La U no caminaba ese año 88 y ya habían sido varios los técnicos que, poniendo sus mayores esfuerzos, se iban sin poder enderezar el rumbo de un cuadro carente de figuras (¿les suena eso a los hinchas albos?). Waldo Greene recuerda que, en medio de ese sombrío panorama, hizo una apuesta que en ese momento le falló y que, sin embargo, sólo iba a dar réditos con los años.

“Sabía que Pellegrini tenía la meta de ser director técnico y que, para ello, hasta cursos había hecho en Francia e Inglaterra. Por ello fue que, a pesar de ser jugador plenamente activo, le propuse asumir la banca de la U. Recuerdo que se sorprendió mucho, y que convencerlo no fue fácil, entre otras cosas porque él, legítimamente, quería seguir jugando. Pero yo estaba seguro de que mi pálpito no era en absoluto una locura. Aparte de tener el respeto de todo el plantel, se veía un tipo tremendamente profesional, estudioso y acucioso”.

-Seguramente ni él ni tú pensaron que el debut suyo en una banca iba a significar el descenso de la U…

“Manuel no tuvo ninguna responsabilidad en esa desgracia.
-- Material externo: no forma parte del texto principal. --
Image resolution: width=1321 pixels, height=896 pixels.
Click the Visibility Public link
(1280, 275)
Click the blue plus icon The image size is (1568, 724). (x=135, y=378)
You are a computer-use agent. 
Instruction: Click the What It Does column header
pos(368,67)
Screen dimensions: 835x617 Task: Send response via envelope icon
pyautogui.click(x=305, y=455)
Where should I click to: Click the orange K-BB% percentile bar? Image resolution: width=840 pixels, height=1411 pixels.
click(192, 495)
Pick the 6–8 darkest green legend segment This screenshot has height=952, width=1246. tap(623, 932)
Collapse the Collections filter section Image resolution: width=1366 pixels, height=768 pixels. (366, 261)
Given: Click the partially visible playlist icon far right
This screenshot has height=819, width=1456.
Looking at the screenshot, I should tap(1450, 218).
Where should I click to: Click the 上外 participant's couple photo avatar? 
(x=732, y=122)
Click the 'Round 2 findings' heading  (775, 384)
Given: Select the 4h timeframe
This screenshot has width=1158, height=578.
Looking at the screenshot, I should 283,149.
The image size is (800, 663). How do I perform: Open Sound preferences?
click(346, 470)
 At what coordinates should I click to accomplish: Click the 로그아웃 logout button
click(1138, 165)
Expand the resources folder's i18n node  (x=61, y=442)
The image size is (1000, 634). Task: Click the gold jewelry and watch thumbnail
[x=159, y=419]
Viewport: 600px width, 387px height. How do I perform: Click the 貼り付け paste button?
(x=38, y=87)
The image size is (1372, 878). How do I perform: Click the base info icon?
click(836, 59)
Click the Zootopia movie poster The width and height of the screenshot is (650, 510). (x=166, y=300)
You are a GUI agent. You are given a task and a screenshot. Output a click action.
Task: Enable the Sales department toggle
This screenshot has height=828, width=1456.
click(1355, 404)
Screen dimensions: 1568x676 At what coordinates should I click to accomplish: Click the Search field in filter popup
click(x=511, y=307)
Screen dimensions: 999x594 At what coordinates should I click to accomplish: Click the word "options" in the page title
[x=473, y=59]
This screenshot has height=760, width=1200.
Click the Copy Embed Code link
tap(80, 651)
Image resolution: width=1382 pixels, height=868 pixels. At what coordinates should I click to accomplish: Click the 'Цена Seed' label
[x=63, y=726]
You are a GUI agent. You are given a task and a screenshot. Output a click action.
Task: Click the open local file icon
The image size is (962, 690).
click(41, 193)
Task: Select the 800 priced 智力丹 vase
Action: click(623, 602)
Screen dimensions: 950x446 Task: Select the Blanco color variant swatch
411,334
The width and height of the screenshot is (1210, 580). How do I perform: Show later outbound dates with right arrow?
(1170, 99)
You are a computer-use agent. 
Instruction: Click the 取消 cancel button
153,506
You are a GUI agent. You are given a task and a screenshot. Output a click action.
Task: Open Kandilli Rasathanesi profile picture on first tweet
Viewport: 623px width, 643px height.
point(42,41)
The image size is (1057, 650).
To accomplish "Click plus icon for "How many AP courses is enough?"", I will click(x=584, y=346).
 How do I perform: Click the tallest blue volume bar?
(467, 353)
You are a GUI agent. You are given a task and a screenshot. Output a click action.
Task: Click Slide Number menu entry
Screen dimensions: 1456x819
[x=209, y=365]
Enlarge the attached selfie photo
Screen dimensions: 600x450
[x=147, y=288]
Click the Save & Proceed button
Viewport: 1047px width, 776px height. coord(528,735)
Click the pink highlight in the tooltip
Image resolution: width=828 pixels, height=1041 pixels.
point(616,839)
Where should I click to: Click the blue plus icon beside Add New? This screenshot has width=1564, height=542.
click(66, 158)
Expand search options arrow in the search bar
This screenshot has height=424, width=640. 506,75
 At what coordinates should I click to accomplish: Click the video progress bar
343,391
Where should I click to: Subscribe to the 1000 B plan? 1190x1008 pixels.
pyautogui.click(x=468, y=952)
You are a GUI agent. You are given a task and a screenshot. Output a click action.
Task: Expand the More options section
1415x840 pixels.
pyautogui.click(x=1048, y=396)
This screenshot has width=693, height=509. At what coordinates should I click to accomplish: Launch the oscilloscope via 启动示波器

Tomó un equipo escaso de valores, sin posibilidad de sumar a ningún jugador y cuando sólo restaban tres o cuatro meses de campeonato. Dicho de otra forma, hizo lo mejor que pudo, dadas las circunstancias”.

-Cuando ahora conoces las alturas que Pellegrini ha alcanzado, los elogios que de tanto en tanto se gana, ¿te enorgulleces?

“Me pone contento. Orgulloso no, porque el mérito es exclusivamente suyo. El tenía la jerarquía y la capacidad para triunfar aquí y en cualquier parte, como lo ha demostrado”.

-Convendrás conmigo que, tras su renuncia a la banca azul, tras el descenso, tú lo recomendaste a Palestino.

“Me preguntaron por él y yo di las mejores referencias, nada más. También hablé maravillas de él cuando Cristián Lyon y Fernando Bolumburu, dirigentes de Universidad Católica, me dieron a conocer el interés por contar con Manuel y me pidieron mi opinión. Pero te repito: todas las metas que ha ido alcanzando son exclusivamente producto de su capacidad, de sus conocimientos, de su criterio para dirigir grupos y de su exclusivo talento. De nadie más”.